Aus Protest gegen die antikommunistischen Tendenzen unter Senator Joseph McCarthy und gegen den Korea-Krieg siedelte Heym 1952 in die DDR nach Ost-Berlin über. Bei der SED-Obrigkeit war er lange ein anerkannter Autor, obwohl er keiner Partei und Kirche angehörte und nicht Mitglied der Akademie der Künste war, sondern "überall Besucher, das ersparte ihm Verzweiflung", wie Schriftstellerkollege Erich Loest 1988 in der "Frankfurter Allgemeinen Zeitung" anmerkte.
Vom DDR-Schriftstellerverband ausgeschlossen

Nach seiner Unterzeichnung der Solidaritätserklärung für den ausgewiesenen Liedermacher Wolf Biermann 1976 änderte sich die Haltung der Oberen gegenüber Heym. Auf die ungenehmigte Veröffentlichung des Romans "Collin" (1979) in der BRD - eine Abrechnung mit der stalinistischen Vergangenheit der DDR - folgte ein Veröffentlichungsverbot. Heym wurde aus dem Schriftstellerverband ausgeschlossen. Er verschaffte sich nun vor allem im Westen Gehör.

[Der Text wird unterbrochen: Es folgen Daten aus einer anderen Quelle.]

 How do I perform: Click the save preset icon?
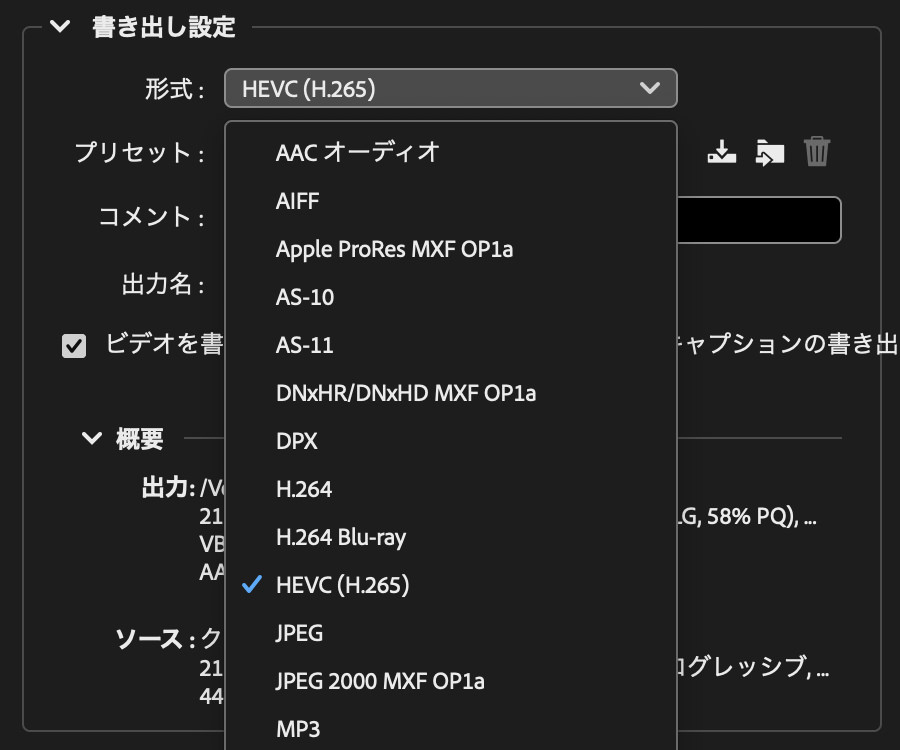(721, 152)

Im Wende-Herbst forderte Heym einen Sozialismus mit menschlichem Antlitz. Auf der legendären Kundgebung am 4. November 1989 auf dem Berliner Alexanderplatz war er ein gefeierter Redner.

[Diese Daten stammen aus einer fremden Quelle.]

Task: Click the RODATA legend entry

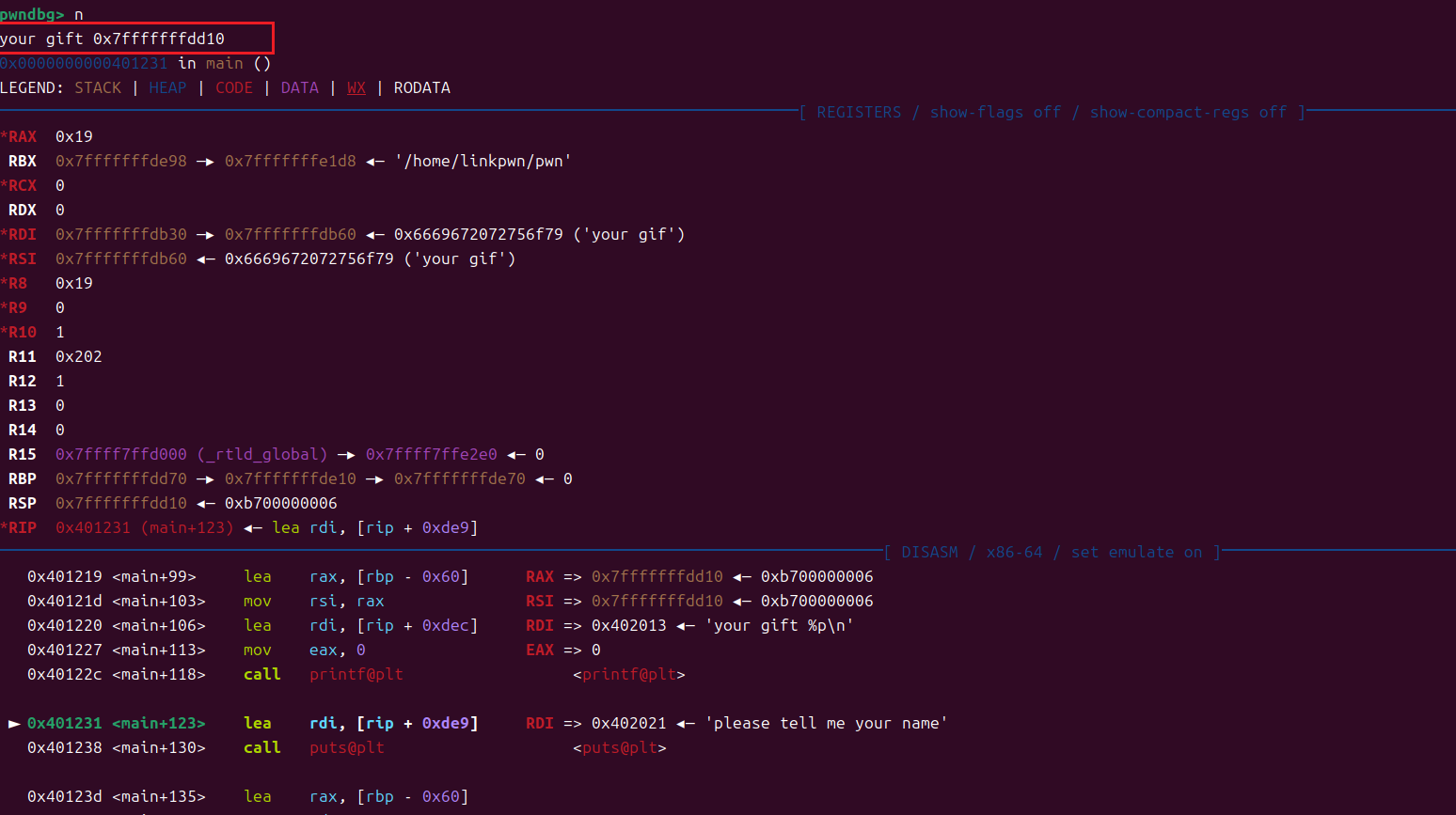Action: coord(421,87)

Sein Ausflug in die Politik währte nur ein Jahr: 1994 zog Heym über die Liste der PDS in den Bundestag ein. Er gewann ein Direktmandat gegen den SPD-Politiker Wolfgang Thierse. Bei seiner Antrittsrede als Alterspräsident des Deutsches Bundestags verweigerten ihm die Unionsparteien wegen eines kurz zuvor aufgekommenen Verdachts der Stasi-Mitarbeit den Applaus. Ein Jahr später legte Heym sein Mandat nieder - offiziell aus Protest gegen eine Diätenerhöhung der Abgeordneten.

Heym war für Günter Kunert "ein liebenswertes Fossil"

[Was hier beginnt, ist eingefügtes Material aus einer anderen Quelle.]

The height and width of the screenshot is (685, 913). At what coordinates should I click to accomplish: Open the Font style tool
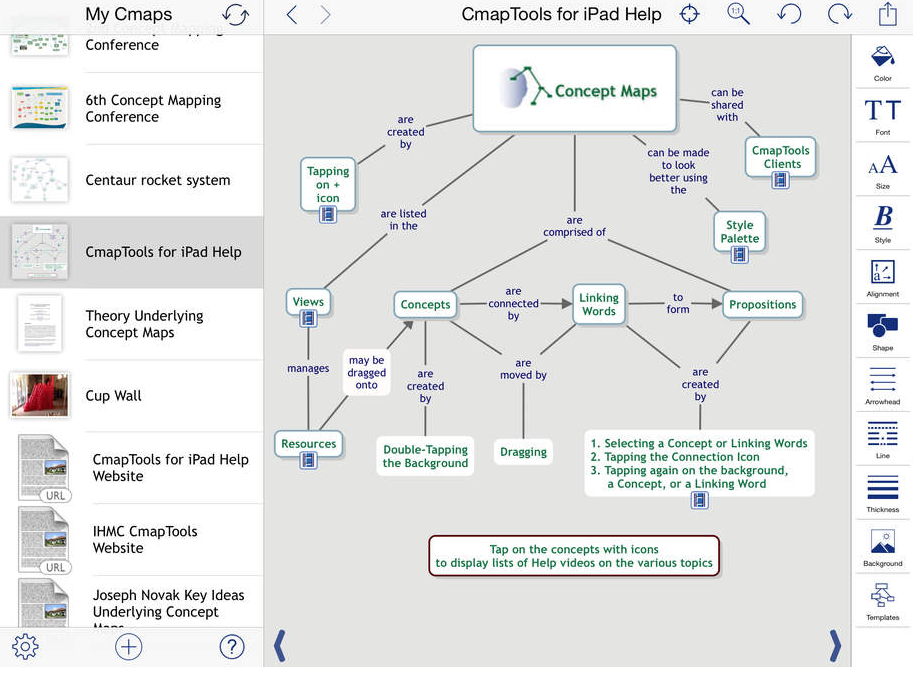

Stefan Heyms Schreiben zielte immer auf Wirkung ab, sein Stil war konservativ. Autoren-Kollege Günter Kunert notierte in einem Nachruf auf den 2001 bei einem Aufenthalt in Israel verstorbenen Heym, dieser habe "inbrünstig an das Wort und dessen unbezweifelbare Bedeutung" geglaubt. "Insofern war er ein liebenswertes Fossil, ein verspäteter Aufklärer, der die Sprache als Magd in den Dienst nahm."

Kämpferisch blieb Heym bis zum Schluss. In seinem vorletzten Lebensjahr sagte der 87-Jährige dem Internetportal "Spiegel Online", er wehre sich gegen viele Dinge, "die heute existieren - spreche dagegen, schreibe dagegen und glaube, es ist die Pflicht eines jeden, es auch auszusprechen, wenn er etwas als falsch erkennt." Heym habe - wie "Spiegel Online" schreibt - für das Portal einen Text über die Terroranschläge am 11. September und seine Sicht auf den Afghanistan-Krieg schreiben oder in einem Interview darüber reflektieren wollen. Doch dazu kam es nicht mehr. Der streitbare Autor konnte sich nicht mehr einmischen: Er starb am 16. Dezember 2001 bei einer Konferenz in Jerusalem und wurde später auf dem Jüdischen Friedhof in Berlin-Weißensee beigesetzt.